■ RECORDS SUPPLIED
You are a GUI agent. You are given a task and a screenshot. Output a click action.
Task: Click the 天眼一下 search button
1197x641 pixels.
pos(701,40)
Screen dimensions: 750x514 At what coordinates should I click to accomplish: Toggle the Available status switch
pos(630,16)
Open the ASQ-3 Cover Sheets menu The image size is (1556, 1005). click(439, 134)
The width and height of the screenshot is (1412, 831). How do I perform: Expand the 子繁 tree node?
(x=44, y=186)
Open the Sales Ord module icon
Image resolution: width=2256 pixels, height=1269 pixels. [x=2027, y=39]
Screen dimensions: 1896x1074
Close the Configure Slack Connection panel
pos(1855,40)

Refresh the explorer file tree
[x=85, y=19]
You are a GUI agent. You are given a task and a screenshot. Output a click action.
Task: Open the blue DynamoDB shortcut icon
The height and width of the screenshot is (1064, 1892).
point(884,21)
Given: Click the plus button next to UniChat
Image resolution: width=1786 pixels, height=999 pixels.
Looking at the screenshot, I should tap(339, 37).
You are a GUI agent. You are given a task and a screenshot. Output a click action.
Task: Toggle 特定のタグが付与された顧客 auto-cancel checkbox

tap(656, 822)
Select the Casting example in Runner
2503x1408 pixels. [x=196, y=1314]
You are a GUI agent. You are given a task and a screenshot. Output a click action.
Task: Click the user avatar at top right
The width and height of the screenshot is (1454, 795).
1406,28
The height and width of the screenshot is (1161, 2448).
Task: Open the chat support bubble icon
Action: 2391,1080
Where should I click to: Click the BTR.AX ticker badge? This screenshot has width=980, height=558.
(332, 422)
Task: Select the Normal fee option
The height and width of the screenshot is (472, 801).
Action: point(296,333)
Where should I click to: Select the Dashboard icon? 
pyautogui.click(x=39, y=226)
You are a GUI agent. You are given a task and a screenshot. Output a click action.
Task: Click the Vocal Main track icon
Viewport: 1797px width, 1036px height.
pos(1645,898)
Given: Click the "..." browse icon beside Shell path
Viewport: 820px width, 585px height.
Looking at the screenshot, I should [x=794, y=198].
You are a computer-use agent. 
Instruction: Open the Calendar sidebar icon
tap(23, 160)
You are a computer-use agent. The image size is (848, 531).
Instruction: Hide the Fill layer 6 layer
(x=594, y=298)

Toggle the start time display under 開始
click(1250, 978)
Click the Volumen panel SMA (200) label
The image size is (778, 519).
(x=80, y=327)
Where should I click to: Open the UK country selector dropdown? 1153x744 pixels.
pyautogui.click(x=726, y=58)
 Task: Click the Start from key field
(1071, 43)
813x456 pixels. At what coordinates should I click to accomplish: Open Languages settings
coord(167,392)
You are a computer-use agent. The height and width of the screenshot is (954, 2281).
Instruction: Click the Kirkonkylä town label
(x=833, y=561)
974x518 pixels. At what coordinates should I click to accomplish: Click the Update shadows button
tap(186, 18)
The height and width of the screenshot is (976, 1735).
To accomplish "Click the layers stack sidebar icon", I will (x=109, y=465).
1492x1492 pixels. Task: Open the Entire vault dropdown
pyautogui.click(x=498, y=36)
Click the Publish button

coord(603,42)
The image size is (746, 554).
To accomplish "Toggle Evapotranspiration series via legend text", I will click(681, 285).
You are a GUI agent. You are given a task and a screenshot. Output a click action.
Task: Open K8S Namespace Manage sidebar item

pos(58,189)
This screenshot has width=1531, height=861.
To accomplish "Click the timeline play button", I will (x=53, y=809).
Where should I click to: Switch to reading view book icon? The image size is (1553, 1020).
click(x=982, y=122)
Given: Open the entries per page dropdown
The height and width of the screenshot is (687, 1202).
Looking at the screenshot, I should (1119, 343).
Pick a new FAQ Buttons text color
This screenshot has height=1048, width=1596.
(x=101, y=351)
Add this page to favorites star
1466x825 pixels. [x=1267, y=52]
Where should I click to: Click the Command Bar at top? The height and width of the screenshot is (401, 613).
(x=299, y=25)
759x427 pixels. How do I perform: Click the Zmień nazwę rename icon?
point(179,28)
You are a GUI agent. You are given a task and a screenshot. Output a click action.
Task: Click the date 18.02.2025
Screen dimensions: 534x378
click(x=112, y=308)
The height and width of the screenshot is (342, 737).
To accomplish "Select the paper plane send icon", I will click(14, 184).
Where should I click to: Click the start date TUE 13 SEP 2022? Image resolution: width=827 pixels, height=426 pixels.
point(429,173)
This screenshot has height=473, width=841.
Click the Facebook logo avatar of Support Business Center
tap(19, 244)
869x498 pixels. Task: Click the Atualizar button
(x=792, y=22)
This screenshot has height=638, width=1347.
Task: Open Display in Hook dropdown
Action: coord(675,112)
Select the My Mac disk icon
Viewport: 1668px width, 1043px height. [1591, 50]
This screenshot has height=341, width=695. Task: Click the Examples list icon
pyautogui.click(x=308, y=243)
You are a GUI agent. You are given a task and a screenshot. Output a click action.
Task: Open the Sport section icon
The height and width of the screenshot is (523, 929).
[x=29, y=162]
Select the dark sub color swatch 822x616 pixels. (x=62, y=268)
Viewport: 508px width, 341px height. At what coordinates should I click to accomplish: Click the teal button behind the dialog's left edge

■ EXERCISE INSTRUCTIONS
Each line of the data must be set down again as it is.

■ EXERCISE RESPONSE
You are a GUI agent. You are given a task and a screenshot. Output a click action.
Task: Click the 天眼一下 search button
1197x641 pixels.
pos(701,40)
Screen dimensions: 750x514 At what coordinates should I click to accomplish: Toggle the Available status switch
pos(630,16)
Open the ASQ-3 Cover Sheets menu The image size is (1556, 1005). click(439, 134)
The width and height of the screenshot is (1412, 831). How do I perform: Expand the 子繁 tree node?
(x=44, y=186)
Open the Sales Ord module icon
Image resolution: width=2256 pixels, height=1269 pixels. [x=2027, y=39]
Screen dimensions: 1896x1074
Close the Configure Slack Connection panel
pos(1855,40)

Refresh the explorer file tree
[x=85, y=19]
You are a GUI agent. You are given a task and a screenshot. Output a click action.
Task: Open the blue DynamoDB shortcut icon
The height and width of the screenshot is (1064, 1892).
point(884,21)
Given: Click the plus button next to UniChat
Image resolution: width=1786 pixels, height=999 pixels.
Looking at the screenshot, I should tap(339, 37).
You are a GUI agent. You are given a task and a screenshot. Output a click action.
Task: Toggle 特定のタグが付与された顧客 auto-cancel checkbox

tap(656, 822)
Select the Casting example in Runner
2503x1408 pixels. [x=196, y=1314]
You are a GUI agent. You are given a task and a screenshot. Output a click action.
Task: Click the user avatar at top right
The width and height of the screenshot is (1454, 795).
1406,28
The height and width of the screenshot is (1161, 2448).
Task: Open the chat support bubble icon
Action: 2391,1080
Where should I click to: Click the BTR.AX ticker badge? This screenshot has width=980, height=558.
(332, 422)
Task: Select the Normal fee option
The height and width of the screenshot is (472, 801).
Action: point(296,333)
Where should I click to: Select the Dashboard icon? 
pyautogui.click(x=39, y=226)
You are a GUI agent. You are given a task and a screenshot. Output a click action.
Task: Click the Vocal Main track icon
Viewport: 1797px width, 1036px height.
pos(1645,898)
Given: Click the "..." browse icon beside Shell path
Viewport: 820px width, 585px height.
Looking at the screenshot, I should [x=794, y=198].
You are a computer-use agent. 
Instruction: Open the Calendar sidebar icon
tap(23, 160)
You are a computer-use agent. The image size is (848, 531).
Instruction: Hide the Fill layer 6 layer
(x=594, y=298)

Toggle the start time display under 開始
click(1250, 978)
Click the Volumen panel SMA (200) label
The image size is (778, 519).
(x=80, y=327)
Where should I click to: Open the UK country selector dropdown? 1153x744 pixels.
pyautogui.click(x=726, y=58)
 Task: Click the Start from key field
(1071, 43)
813x456 pixels. At what coordinates should I click to accomplish: Open Languages settings
coord(167,392)
You are a computer-use agent. The height and width of the screenshot is (954, 2281).
Instruction: Click the Kirkonkylä town label
(x=833, y=561)
974x518 pixels. At what coordinates should I click to accomplish: Click the Update shadows button
tap(186, 18)
The height and width of the screenshot is (976, 1735).
To accomplish "Click the layers stack sidebar icon", I will (x=109, y=465).
1492x1492 pixels. Task: Open the Entire vault dropdown
pyautogui.click(x=498, y=36)
Click the Publish button

coord(603,42)
The image size is (746, 554).
To accomplish "Toggle Evapotranspiration series via legend text", I will click(681, 285).
You are a GUI agent. You are given a task and a screenshot. Output a click action.
Task: Open K8S Namespace Manage sidebar item

pos(58,189)
This screenshot has width=1531, height=861.
To accomplish "Click the timeline play button", I will (x=53, y=809).
Where should I click to: Switch to reading view book icon? The image size is (1553, 1020).
click(x=982, y=122)
Given: Open the entries per page dropdown
The height and width of the screenshot is (687, 1202).
Looking at the screenshot, I should (1119, 343).
Pick a new FAQ Buttons text color
This screenshot has height=1048, width=1596.
(x=101, y=351)
Add this page to favorites star
1466x825 pixels. [x=1267, y=52]
Where should I click to: Click the Command Bar at top? The height and width of the screenshot is (401, 613).
(x=299, y=25)
759x427 pixels. How do I perform: Click the Zmień nazwę rename icon?
point(179,28)
You are a GUI agent. You are given a task and a screenshot. Output a click action.
Task: Click the date 18.02.2025
Screen dimensions: 534x378
click(x=112, y=308)
The height and width of the screenshot is (342, 737).
To accomplish "Select the paper plane send icon", I will click(14, 184).
Where should I click to: Click the start date TUE 13 SEP 2022? Image resolution: width=827 pixels, height=426 pixels.
point(429,173)
This screenshot has height=473, width=841.
Click the Facebook logo avatar of Support Business Center
tap(19, 244)
869x498 pixels. Task: Click the Atualizar button
(x=792, y=22)
This screenshot has height=638, width=1347.
Task: Open Display in Hook dropdown
Action: coord(675,112)
Select the My Mac disk icon
Viewport: 1668px width, 1043px height. [1591, 50]
This screenshot has height=341, width=695. Task: Click the Examples list icon
pyautogui.click(x=308, y=243)
You are a GUI agent. You are given a task and a screenshot. Output a click action.
Task: Open the Sport section icon
The height and width of the screenshot is (523, 929).
[x=29, y=162]
Select the dark sub color swatch 822x616 pixels. (x=62, y=268)
Viewport: 508px width, 341px height. At what coordinates should I click to accomplish: Click the teal button behind the dialog's left edge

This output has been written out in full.